Intracerebral Injections
The mice were anesthetized with isoflurane, and the site of injection was stereotaxically reached (David Kopf Instruments, Tujunga, CA, http://www.kopfinstruments.com). For the acute intrastriatal injections, the coordinates from the bregma were 0 mm anteroposterior, –2 mm lateral, and –3 mm dorsoventral. One microliter of solution containing either 0.9% NaCl (vehicle) or lipopolysaccharide (LPS 1.0 µg/µl; Sigma-Aldrich, St. Louis, http://www.sigmaaldrich.com) was delivered over a period of 2 minutes. The animals were then sacrificed at 6 or 24 hours postinjection. Please note that nonirradiated C57BL/6 mice were used for the vehicle group to show the localized signal in the region adjacent to the injection site. This is quite different from the LPS treatment that causes a robust and reliable inflammatory response in the CNS (see Results). This explains why only LPS-treated groups were used for the quantitative analyses of the innate immune reaction to the endotoxin.

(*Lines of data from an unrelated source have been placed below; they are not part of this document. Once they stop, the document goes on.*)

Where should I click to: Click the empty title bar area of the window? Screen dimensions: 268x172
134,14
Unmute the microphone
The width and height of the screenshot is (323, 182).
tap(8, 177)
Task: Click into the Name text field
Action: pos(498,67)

To collect the brain tissues, the mice were deeply anesthetized via an i.p. injection of a mixture of ketamine hydrochloride and xylazine and then rapidly perfused transcardially with 0.9% saline followed by 4% paraformaldehyde/3.8% Borax in sodium phosphate buffer (pH 9 at 4°C). The brains were rapidly removed from the skulls, postfixed overnight, and placed in a solution containing 10% sucrose diluted in 4% paraformaldehyde/3.8% Borax buffer (pH 9) overnight at 4°C. The brains were mounted on a microtome (Reichert-Jung, Cambridge Instruments Company, Deerfield, IL, http://www.leica.com), frozen with dry ice, and cut into 25-µm coronal sections from the olfactory bulb to the end of the medulla. The slices were collected in a cold cryoprotectant solution (0.05 M sodium phosphate buffer, pH 7.3, 30% ethylene glycol, 20% glycerol) and stored at –20°C.

Immunohistochemistry
Free-floating sections (25-µm thick) were incubated for 30 minutes in potassium phosphate buffer solution (KPBS) containing 4% goat serum, 1% bovine serum albumin, and 0.4% Triton X-100. Using the same buffer solution, the sections were then incubated for 90 minutes in primary antibody (Ab) (polyclonal rabbit anti-ionized calcium-binding adapter molecule 1 (iba1), 1:3,000; Wako Chemical, Osaka, Japan, http://www.wako-chem.co.jp/english) at room temperature. The sections were then rinsed 4 times for 5 minutes in KPBS followed by a 90-minute incubation in fluorochrome-goat secondary Ab (anti-rabbit Alexa-594, 1:1,000; Molecular Probes, Eugene, OR, http://probes.invitrogen.com). Sections were then rinsed 4 times for 5 minutes in KPBS, mounted onto SuperFrost slides (Fisher Scientific International, Hampton, NH, http://www.fisherscientific.com), stained with 4,6-diamidino-2-phenylindole (2 x 10–4%; Molecular Probes), and coverslipped with antifade medium composed of 96 mM Tris-Hcl, pH 8.0, 24% glycerol, 9.6% polyvinyl alcohol, and 2.5% diazabicyclooctane (Sigma). Visualization of the slides was done using a C-80 Nikon microscope and super high-pressure mercury lamp (Nikon, Tokyo, http://www.nikon.com) fitted with a Retiga EXi Fast digital camera (QImaging, Burnaby, BC, Canada, http://www.qimaging.com) feeding to a Precision 660 workstation (Dell, North York, ON, http://www.dell.com). The images were then processed to enhance contrast and sharpness using Adobe Photoshop 7 (Adobe Systems, San Jose, CA, http://www.adobe.com) and were assembled using Adobe Illustrator (Adobe Systems).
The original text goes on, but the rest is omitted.